Regular exercise has been shown to improve bone density resulting in increasing its strength and resilience. In conjunction with increasing calcium and vitamin D, weight bearing exercises are commonly recommended for those that experience osteoporosis or osteopenia. However, there is still conjecture as to the best type of exercise and how often one should exercise to get optimal results for healthy bones.
How does weight bearing exercise impact bones?
The premise of weight bearing exercises is to add bone mass and prevent further bone loss. Placing sufficient force through bones such as the spine, hip and leg create a chemical cascade to get cells known as osteocytes and osteoblasts to create and lay down more bony material. This process not only prevents further bone loss but in fact can improve bone density.
What is the best type of weight bearing exercise?
In order to optimally improve bone density, it has been shown that high impact and dynamic loading is the most efficient way to create improvements in bone density. Research shows that static and continuous weight bearing has the capacity to actually desensitise the bone cells required for bone growth. In the past we had considered exercises such as walking beneficial for bone health, however, depending on your exercise history it often isn’t enough to promote bone cells.

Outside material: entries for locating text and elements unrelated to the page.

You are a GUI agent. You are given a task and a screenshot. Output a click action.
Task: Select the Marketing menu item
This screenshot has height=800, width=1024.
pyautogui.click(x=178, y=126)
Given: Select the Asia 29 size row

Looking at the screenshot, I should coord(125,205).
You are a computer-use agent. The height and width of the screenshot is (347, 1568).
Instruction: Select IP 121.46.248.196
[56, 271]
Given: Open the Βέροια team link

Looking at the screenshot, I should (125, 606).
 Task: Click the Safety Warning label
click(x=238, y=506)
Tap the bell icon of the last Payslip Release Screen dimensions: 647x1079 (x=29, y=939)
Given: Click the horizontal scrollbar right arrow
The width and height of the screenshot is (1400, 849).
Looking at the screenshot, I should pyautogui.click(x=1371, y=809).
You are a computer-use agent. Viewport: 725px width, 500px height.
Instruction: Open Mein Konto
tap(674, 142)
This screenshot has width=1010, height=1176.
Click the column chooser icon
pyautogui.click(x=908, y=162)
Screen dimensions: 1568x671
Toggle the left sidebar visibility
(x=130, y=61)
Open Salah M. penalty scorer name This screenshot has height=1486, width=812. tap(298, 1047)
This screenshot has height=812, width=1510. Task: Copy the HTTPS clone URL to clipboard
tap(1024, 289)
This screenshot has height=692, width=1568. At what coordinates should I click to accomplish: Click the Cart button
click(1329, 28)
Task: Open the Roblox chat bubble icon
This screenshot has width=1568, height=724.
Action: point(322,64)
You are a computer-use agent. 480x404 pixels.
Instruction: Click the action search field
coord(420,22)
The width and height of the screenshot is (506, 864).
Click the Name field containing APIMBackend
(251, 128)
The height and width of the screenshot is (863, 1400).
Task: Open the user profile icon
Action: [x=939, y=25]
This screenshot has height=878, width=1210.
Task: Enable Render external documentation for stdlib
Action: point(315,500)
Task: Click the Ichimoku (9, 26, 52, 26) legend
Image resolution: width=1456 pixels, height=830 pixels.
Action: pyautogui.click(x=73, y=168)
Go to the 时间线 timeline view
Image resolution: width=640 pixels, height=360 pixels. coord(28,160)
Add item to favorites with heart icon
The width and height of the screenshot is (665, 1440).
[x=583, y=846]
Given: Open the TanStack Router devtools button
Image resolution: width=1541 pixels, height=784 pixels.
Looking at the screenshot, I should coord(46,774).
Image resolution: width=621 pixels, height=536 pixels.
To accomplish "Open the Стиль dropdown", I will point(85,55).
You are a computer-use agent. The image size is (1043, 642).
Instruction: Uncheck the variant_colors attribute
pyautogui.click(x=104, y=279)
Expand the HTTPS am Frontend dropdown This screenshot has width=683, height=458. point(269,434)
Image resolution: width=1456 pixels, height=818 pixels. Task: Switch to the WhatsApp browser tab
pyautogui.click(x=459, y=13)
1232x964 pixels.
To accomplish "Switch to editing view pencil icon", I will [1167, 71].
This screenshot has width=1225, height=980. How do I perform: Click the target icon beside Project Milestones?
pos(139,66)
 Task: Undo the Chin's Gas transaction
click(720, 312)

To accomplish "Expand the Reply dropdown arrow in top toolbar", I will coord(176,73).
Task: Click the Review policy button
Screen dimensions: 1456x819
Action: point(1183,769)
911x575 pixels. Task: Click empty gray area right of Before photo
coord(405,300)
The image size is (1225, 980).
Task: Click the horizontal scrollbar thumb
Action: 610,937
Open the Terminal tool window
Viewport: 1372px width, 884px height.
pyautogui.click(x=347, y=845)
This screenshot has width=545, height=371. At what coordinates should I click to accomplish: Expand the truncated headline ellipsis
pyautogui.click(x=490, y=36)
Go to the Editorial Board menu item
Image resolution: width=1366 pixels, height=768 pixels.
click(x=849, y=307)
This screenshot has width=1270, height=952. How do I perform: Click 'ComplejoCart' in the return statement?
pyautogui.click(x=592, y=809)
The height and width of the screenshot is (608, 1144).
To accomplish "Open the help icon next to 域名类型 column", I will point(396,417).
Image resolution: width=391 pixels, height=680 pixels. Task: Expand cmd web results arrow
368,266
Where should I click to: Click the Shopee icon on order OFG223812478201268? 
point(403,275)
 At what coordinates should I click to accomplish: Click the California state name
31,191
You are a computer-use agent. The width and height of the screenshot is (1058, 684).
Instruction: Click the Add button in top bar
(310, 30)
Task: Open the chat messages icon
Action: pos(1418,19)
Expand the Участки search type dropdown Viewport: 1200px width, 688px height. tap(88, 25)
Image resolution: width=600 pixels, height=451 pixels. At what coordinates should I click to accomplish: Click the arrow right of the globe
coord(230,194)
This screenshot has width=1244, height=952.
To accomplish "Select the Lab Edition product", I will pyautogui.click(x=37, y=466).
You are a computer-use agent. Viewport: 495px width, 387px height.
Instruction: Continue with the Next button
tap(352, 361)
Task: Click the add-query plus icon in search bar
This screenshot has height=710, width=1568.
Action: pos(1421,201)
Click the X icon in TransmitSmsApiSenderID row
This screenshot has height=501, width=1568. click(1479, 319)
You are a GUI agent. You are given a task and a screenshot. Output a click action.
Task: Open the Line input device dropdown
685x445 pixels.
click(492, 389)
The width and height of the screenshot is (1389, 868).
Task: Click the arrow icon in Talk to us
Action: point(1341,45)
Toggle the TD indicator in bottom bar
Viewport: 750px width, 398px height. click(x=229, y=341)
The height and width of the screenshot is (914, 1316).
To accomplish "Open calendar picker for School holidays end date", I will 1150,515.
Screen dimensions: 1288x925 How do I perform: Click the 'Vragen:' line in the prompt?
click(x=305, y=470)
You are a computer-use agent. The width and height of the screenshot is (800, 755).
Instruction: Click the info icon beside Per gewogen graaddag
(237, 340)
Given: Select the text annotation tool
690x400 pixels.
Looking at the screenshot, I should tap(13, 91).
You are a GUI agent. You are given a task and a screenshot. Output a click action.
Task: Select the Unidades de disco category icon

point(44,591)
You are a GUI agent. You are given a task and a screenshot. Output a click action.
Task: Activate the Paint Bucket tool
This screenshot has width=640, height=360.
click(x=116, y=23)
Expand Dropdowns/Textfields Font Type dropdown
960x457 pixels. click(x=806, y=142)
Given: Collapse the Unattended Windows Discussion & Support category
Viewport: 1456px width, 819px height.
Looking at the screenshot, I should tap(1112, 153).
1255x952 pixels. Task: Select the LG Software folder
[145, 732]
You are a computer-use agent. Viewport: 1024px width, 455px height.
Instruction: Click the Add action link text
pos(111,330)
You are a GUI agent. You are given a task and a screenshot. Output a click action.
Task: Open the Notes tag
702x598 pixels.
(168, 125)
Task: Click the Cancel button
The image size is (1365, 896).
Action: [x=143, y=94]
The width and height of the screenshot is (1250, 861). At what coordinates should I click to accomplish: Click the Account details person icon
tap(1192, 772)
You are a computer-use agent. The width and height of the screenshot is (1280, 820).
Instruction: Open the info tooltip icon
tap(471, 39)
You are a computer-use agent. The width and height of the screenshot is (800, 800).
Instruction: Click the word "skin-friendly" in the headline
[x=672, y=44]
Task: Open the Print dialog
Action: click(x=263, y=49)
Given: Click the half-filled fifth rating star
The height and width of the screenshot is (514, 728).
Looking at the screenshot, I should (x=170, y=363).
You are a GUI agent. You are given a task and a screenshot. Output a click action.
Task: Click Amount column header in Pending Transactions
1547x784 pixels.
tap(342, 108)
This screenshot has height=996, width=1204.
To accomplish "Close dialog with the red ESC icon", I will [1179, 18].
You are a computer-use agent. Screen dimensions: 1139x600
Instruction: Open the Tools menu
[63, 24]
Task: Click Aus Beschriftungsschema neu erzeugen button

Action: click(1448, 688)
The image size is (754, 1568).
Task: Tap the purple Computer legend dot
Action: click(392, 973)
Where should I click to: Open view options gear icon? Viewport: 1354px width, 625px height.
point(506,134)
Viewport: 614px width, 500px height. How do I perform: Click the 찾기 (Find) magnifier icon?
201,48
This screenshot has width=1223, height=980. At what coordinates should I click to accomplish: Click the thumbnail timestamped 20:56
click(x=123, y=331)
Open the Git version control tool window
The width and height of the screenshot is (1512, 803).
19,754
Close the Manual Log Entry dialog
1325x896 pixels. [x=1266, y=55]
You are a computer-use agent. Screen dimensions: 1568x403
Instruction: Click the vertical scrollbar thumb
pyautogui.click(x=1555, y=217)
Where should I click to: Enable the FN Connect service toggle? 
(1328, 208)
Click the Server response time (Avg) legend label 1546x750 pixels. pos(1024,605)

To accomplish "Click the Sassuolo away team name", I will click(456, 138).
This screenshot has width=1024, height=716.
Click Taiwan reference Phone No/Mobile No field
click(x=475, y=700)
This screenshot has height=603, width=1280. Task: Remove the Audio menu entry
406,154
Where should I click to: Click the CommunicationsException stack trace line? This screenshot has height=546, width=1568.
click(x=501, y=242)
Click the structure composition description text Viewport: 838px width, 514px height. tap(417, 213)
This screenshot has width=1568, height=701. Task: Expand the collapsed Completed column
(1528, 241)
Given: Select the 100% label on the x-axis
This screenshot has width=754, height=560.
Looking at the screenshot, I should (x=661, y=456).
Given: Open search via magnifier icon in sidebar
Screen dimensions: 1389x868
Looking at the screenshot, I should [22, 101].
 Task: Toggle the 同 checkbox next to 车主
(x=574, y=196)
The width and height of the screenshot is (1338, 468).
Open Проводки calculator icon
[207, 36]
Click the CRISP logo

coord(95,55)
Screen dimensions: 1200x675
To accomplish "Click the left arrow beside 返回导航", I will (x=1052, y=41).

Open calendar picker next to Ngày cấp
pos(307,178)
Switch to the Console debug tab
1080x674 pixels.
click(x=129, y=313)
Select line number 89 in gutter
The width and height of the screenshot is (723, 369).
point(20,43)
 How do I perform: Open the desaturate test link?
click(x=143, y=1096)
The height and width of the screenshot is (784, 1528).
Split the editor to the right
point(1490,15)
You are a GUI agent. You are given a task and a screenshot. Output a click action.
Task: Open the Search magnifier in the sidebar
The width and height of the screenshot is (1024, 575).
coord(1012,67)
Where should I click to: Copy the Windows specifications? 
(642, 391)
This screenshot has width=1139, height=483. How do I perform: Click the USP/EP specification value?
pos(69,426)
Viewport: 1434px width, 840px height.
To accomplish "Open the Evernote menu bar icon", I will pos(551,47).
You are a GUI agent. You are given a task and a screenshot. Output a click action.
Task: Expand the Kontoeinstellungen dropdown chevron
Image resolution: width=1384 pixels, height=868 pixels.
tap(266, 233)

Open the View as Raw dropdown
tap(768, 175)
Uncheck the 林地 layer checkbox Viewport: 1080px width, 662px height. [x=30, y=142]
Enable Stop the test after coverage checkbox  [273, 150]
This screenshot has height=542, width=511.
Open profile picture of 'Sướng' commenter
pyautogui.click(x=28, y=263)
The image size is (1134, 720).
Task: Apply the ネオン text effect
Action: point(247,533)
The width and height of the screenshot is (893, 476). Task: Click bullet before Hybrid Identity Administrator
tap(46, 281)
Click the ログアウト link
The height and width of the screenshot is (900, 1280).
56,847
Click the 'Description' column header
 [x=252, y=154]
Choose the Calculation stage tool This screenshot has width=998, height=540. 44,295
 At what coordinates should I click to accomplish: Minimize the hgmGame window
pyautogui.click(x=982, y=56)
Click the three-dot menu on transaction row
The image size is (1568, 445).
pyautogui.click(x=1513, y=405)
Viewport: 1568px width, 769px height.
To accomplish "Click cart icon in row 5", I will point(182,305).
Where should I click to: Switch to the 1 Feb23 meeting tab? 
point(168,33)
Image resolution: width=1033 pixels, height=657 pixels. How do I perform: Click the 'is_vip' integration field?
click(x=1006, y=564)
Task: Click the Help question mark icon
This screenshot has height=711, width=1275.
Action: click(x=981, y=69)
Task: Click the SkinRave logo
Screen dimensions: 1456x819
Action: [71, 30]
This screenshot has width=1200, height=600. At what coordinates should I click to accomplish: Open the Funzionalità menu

For bone cells to work most effectively, weight bearing exercises that incorporate short periods of vigorous and high intensity exercises are most effective. This includes explosive exercises such as jumping, power lifting and running.
What does this mean for me?
It is never too late to start to commence exercises focussing on bone health. Ensure that you perform high impact bone health exercises at least two to three times a week with at least a day of rest in between. Importantly, high impact exercises are all relative depending on your current exercise history.
If you are currently not performing any weight bearing exercises or not actively exercising on a regular basis, begin adding any weight bearing exercises such as walking. Consider walking as briskly as possible to maximise weight bearing force or choose an undulating course that involves up and down hills to vary the ground reaction forces throughout your walk.
If you are already performing resistance or strength exercises, consider tweaking your weight bearing exercises to include an explosive element to increase ground reaction forces. For example, adding a faster and quicker phase in the upwards direction of a squat or lunge has been shown to increase force.
Jumping or skipping are an advanced option to incorporate high intensity exercises.
However, whilst higher impact exercise is beneficial for bone health, it places increased stress and strain through other structures such as tendons, muscles and ligaments. If high impact exercises are commenced too quickly, there is a risk of overloading and injuring soft tissue structures.
Your trusted exercise professional such as a physiotherapist or exercise physiologist is able to develop a safe and effective exercise program for your bone health based on your medical and exercise history.